[Screenshot grounding data]
+++++

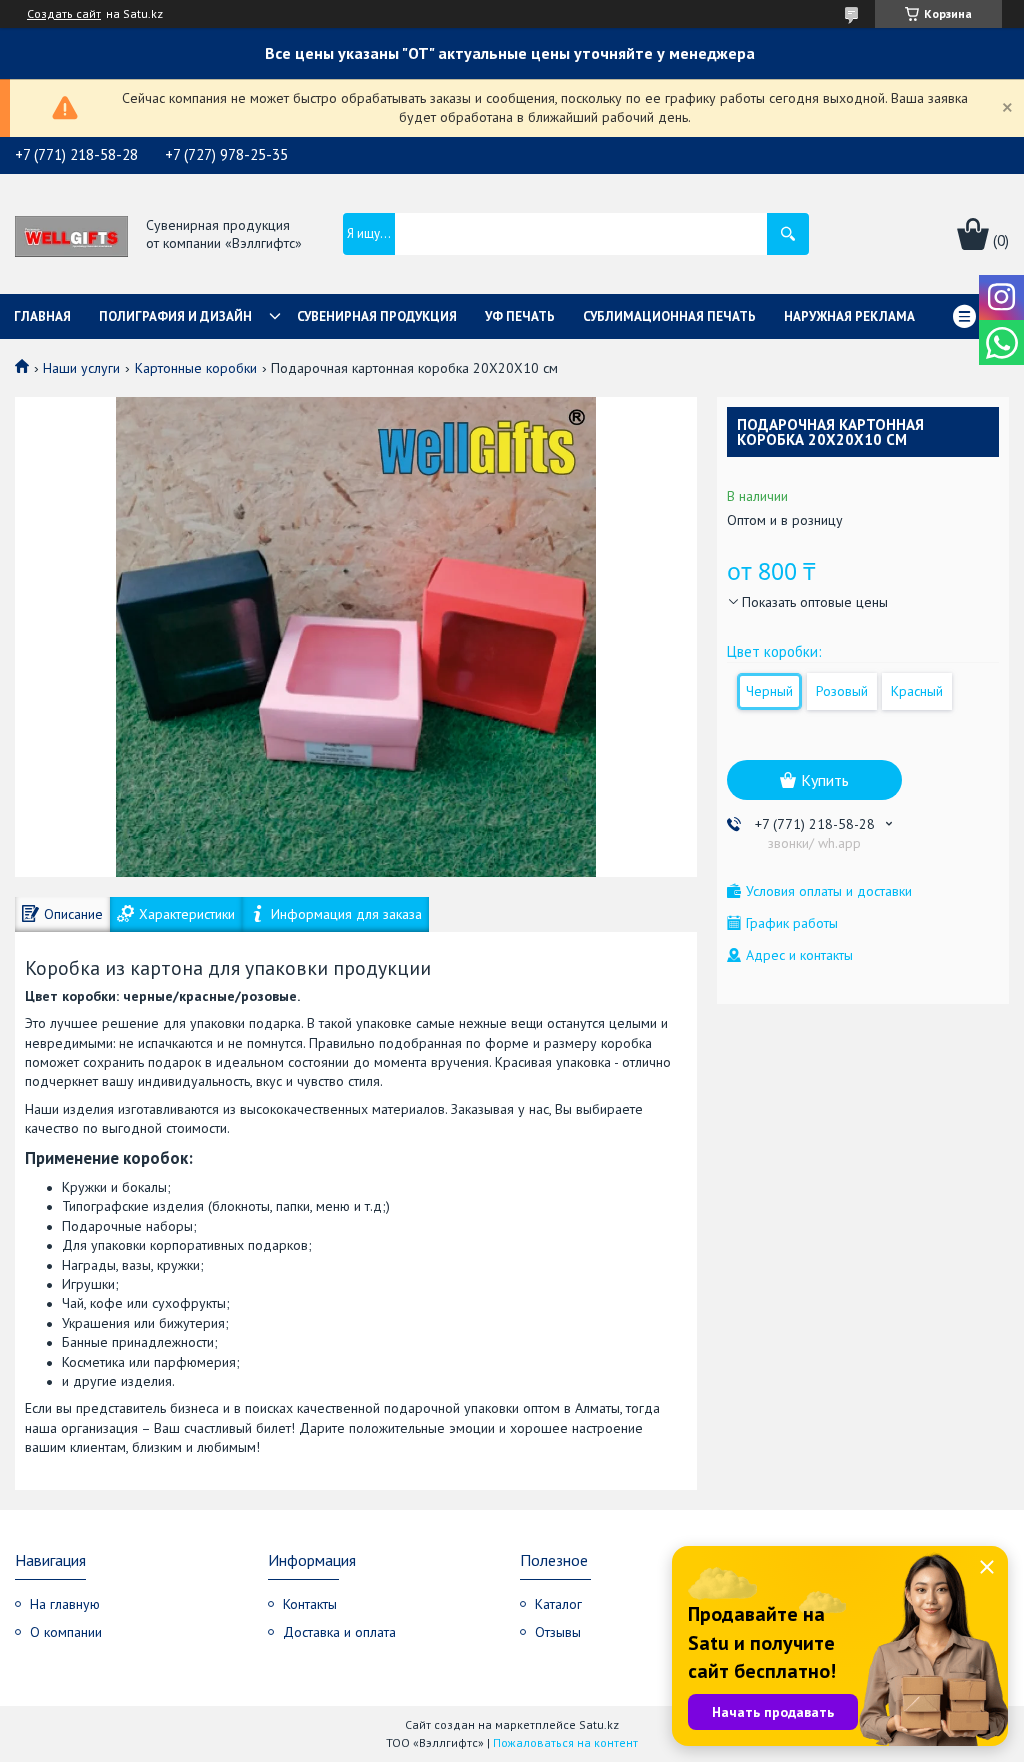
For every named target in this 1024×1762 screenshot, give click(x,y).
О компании (66, 1632)
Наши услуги (81, 368)
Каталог (558, 1604)
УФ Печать (520, 316)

+++++

Activity -> Omit every picture, then write out the entries above exactly.

The completed task ->
For every named target in this 1024×1762 screenshot, give click(x,y).
О компании (66, 1632)
Наши услуги (81, 368)
Каталог (558, 1604)
УФ Печать (520, 316)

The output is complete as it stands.